**Requirement**
Please update the records starting at the line that contains "has width=771, height=1371." and stopping after the end of the records, replacing "screenshot" with "screen capture" and changing nothing else. Leave the pictures out of your answer.

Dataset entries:
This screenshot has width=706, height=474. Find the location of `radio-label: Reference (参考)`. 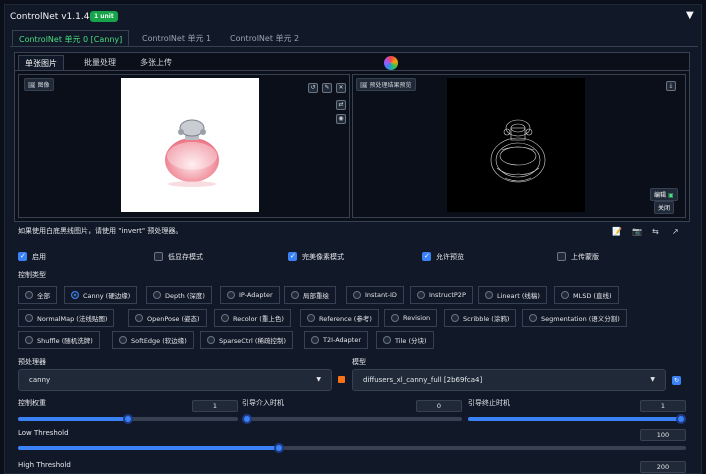

radio-label: Reference (参考) is located at coordinates (346, 319).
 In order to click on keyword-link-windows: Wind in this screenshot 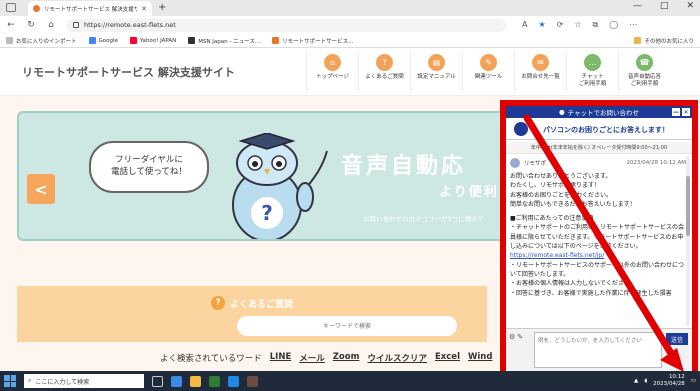, I will do `click(480, 358)`.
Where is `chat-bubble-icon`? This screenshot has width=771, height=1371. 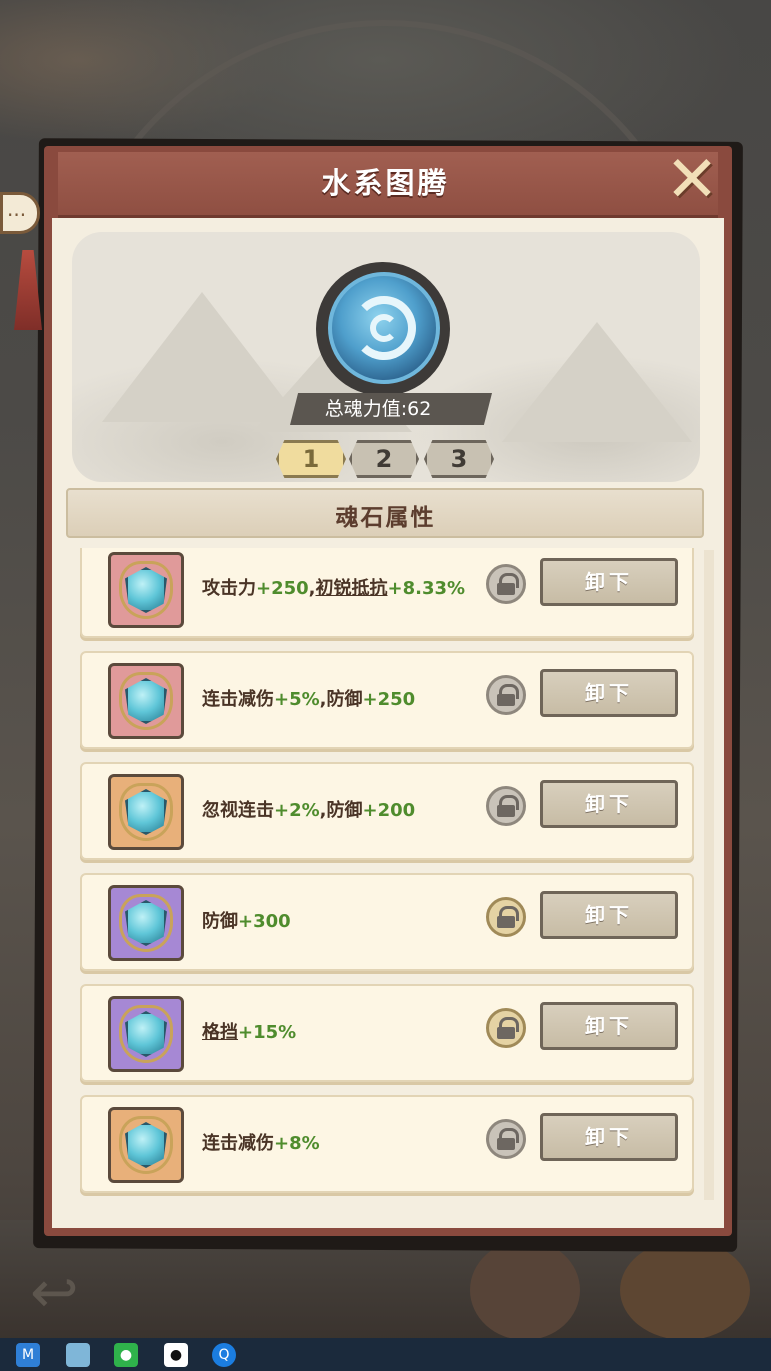
chat-bubble-icon is located at coordinates (20, 213).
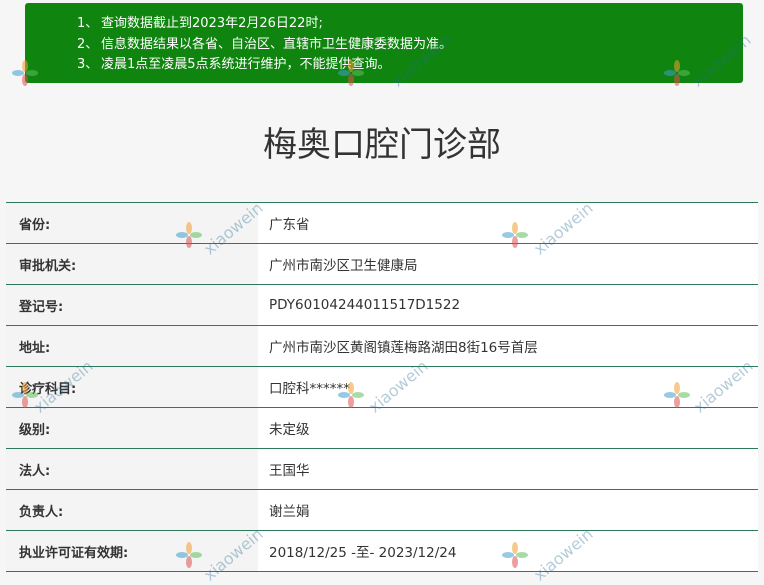  I want to click on row-value: 广州市南沙区卫生健康局, so click(508, 264).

**Exercise solution**
Where is `chat-bubble-icon`? This screen capture has width=771, height=1371. 
chat-bubble-icon is located at coordinates (20, 213).
  I want to click on row-value: 广州市南沙区卫生健康局, so click(508, 264).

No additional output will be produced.